So, Doug Ford has returned the Greenbelt lands. Yippee!
Those of us who opposed opening these protected lands should be proud of keeping this issue in the public’s mind. But, really, it was the only action that made any sense. It was clear that he was wrong in taking them out in the first place, despite all the warnings. And, he has not reversed the other measures introduced at the same time. He still doesn’t seem to understand how important the environment is to the people of Ontario.
The Ministry of the Environment, Conservation and Parks is proposing to exempt waste management systems, stormwater management, and water taking from current licensing requirements. This would mean no ministry assessment of any environmental impacts, no scrutiny by the public or government before the activities are already operating, and no right to appeal under the Environmental Bill of Rights.
The proposal would exempt certain waste management systems that involve asbestos waste, biomedical waste, treated biomedical waste, hazardous waste, liquid industrial waste, and treated waste that cannot be disposed of by land. Instead, the ministry is proposing to have the specified activities self-registered under the Environmental Activity and Sector Registry. This allows businesses to proceed with their activities faster but at the expense of regulatory oversight, which ensures the protection of the environment and human health.
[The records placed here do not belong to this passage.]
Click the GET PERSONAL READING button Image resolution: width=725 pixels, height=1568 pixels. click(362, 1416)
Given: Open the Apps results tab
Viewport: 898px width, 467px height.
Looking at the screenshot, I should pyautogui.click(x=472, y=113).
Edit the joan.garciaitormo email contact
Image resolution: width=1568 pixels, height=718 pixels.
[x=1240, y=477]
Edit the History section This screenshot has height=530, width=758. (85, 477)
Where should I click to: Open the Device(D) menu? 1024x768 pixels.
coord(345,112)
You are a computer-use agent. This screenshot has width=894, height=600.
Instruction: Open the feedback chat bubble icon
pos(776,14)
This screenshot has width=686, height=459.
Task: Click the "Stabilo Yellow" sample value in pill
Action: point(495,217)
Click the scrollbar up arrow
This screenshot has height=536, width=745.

And, the new water-taking framework would end the moratorium that has been in place since 2016 on new bottled water-taking permits and the government would resume the issuing of permits under slightly modified requirements. This, despite two-thirds of the people preferring to have the agreements phased out. The Ford government will give host municipalities “a say” in the permitting process, but this isn’t the same as granting them the right to refuse. Bottled water companies will have to seek approval from municipalities but only for new or expanded permits of more than 379,000 litres a day, of which only 20 per cent currently exceeds this level. This impact could well be felt locally, as businesses line up to take Oro-Medonte water.
The premier ran on a platform of deregulation (“cut the red tape” ring a bell?), so this should not come as a surprise to anyone. But, did we really think he would go so far as to allow potential further degradation of our water systems? It would seem to be the case.